Тогда, да, тогда - несколько лет назад, он просто силой воли заставил себя не думать об этом. Забыть и не вспоминать, сказал он себе. Время тогда позволяло. Митрофан Алексеевич с усилием захлопнул книгу и грязно выругался вслух. Он не часто, но позволял себе это - всё равно, кроме книг, никто не слышит, говорил он себе.
- Опять эти книги! Вечно они терзают меня... Сволочи! Эх, ма...
Он коряво перегнулся через колено и, недолго пошарив в темноте левой рукой, извлёк из-под стула маленькую пыльную книжицу. Мягкий переплёт был сильно истрёпан, блок в некоторых местах расклеился так, что многие страницы были просто вложены на своё (или не своё) место. Поля старой желтоватой бумаги были исчерканы карандашом, причём не привычными символами или словами, а непонятными значками и рисуночками, в которых непосвящённый никогда ничего не поймёт. Митрофан Алексеевич достал из верхнего ящика стола марлевую повязку, надел её на лицо, эффектно приподняв мизинцем очки, и крепко прижал к переносице металлический зажим. После этого он долго листал мягкую книжицу, и облако книжной пыли то и дело взвивалось перед его лицом парящими в лучах электрического света клубами. Он внимательно всматривался в свои же собственные пометки, пытаясь отыскать то, что несколько лет назад повергло его в шоковое состояние и над чем сейчас он, по причине произошедших с ним изменений, благополучно смеётся, и что он, из-за нового схожего толка потрясения, судорожно вспоминает. Митрофан Алексеевич хотел воскресить в памяти прошлую ситуацию, чтобы найти рецепт преодоления новой, но чем ближе он подходил к этому, тем сильнее понимал, что обойтись малой кровью никак не удастся, тем явственнее перед ним вставала вся глубина и новизна теперешнего поиска. Да, вот это место, вот на полях, напротив него, особенный знак - перевёрнутая восьмёрка с большей окружностью сверху и слегка вытянутыми по вертикали частями, заштрихованными под 45 градусов. Вот это предложение, благодаря которому он несколько месяцев своей прошлой жизни жил не так как все. Это были страшные месяцы. Митрофан Алексеевич даже зажмурил глаза, вспоминая то время. Но теперь он спокоен. Он даже вслух перечёл эти строки.
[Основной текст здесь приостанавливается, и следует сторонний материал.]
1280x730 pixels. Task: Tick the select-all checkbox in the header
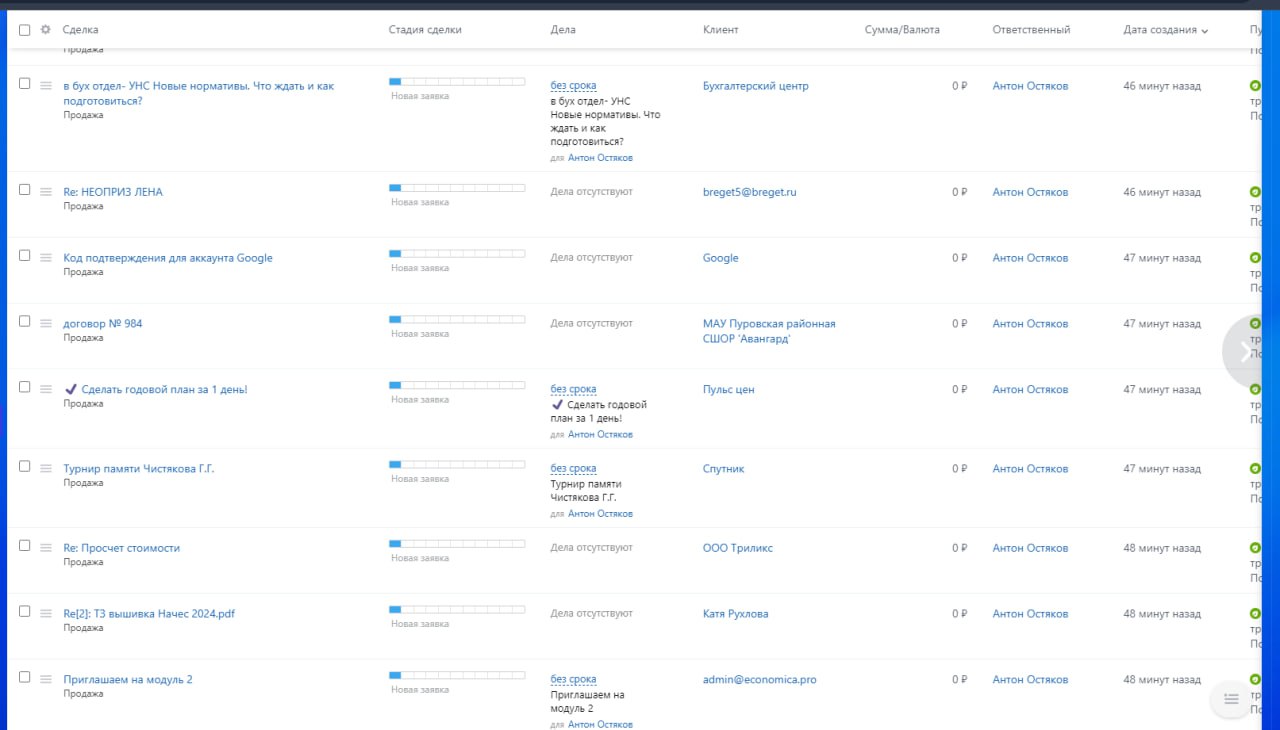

- На короткое время мы становимся обитателями крошечной планеты, вращающейся вокруг небольшой звезды, которая в свою очередь входит в одну из несчётных галактик. Ни цели, ни смысла в этой жизни нет.
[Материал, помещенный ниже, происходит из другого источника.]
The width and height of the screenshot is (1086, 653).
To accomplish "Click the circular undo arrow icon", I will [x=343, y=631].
Вот он тот самый кусочек 71й главы не очень-то и длинного эссе... Перечитав его несколько раз, Митрофан Алексеевич задумался. Что же такое случилось тогда? Разве до этого он знал что-нибудь? Чувствовал жизнь как-то иначе? Что вдруг потерял он? Да, он тогда и сказал себе – как ничего не было, так ничего и нет. Что тут горевать? Он прочитал ещё раз. И ещё. «Ни цели, ни смысла в этой жизни нет». Нет. Митрофан Алексеевич резко встал, отшвырнул повязку в сторону и, бережно положив очки на стол, стал медленно, но с явным остервенением расстёгивать пуговицы на рубашке. Одна, у самого ворота, никак не поддавалась, тогда он с силой рванул её – послышался треск рвущейся ткани. Майку он снял через голову и тоже не глядя отбросил. Далее он снял брюки, носки и, немного колеблясь, трусы. Взяв в сенях фонарик, он вышел во двор и долго бродил по саду и между сараев, словно что-то искал. Наконец, видимо случайно наткнувшись на бочку, он окатил себя тёплой дождевой водою из ведра несколько раз. До самого утра Митрофан Алексеевич спал как младенец. Вода, напитавшаяся за день солнечным светом, отдала ему щедро своё спокойствие. Ему снилась мама… Она гладила его по волосам, а он, лёжа в постели, вертелся и баловался, стараясь поймать губами её руку. Мама смеялась и ловко обманывала его, поднося руку близко и быстро одёргивая её. После таких светлых снов, всегда просыпаешься с ощущением безвозвратной потери, с ощущением бездонной пустоты под ногами и над головой… Однако первой мыслью Митрофана Алексеевича по пробуждении была мысль о прочитанном накануне ночью (о виденном сне он даже не вспомнил). Нет, не о бессмысленности жизни – об этом он уже не беспокоился. Теперь перед ним стояла другая задача, и он должен был во что бы то ни стало преодолеть её. Первым делом он по привычке поддался на провокацию своего первого пришедшего на ум желания. Он сел и написал письмо. Не лишним будет привести его здесь, хоть и не целиком – с купюрами. Вот оно.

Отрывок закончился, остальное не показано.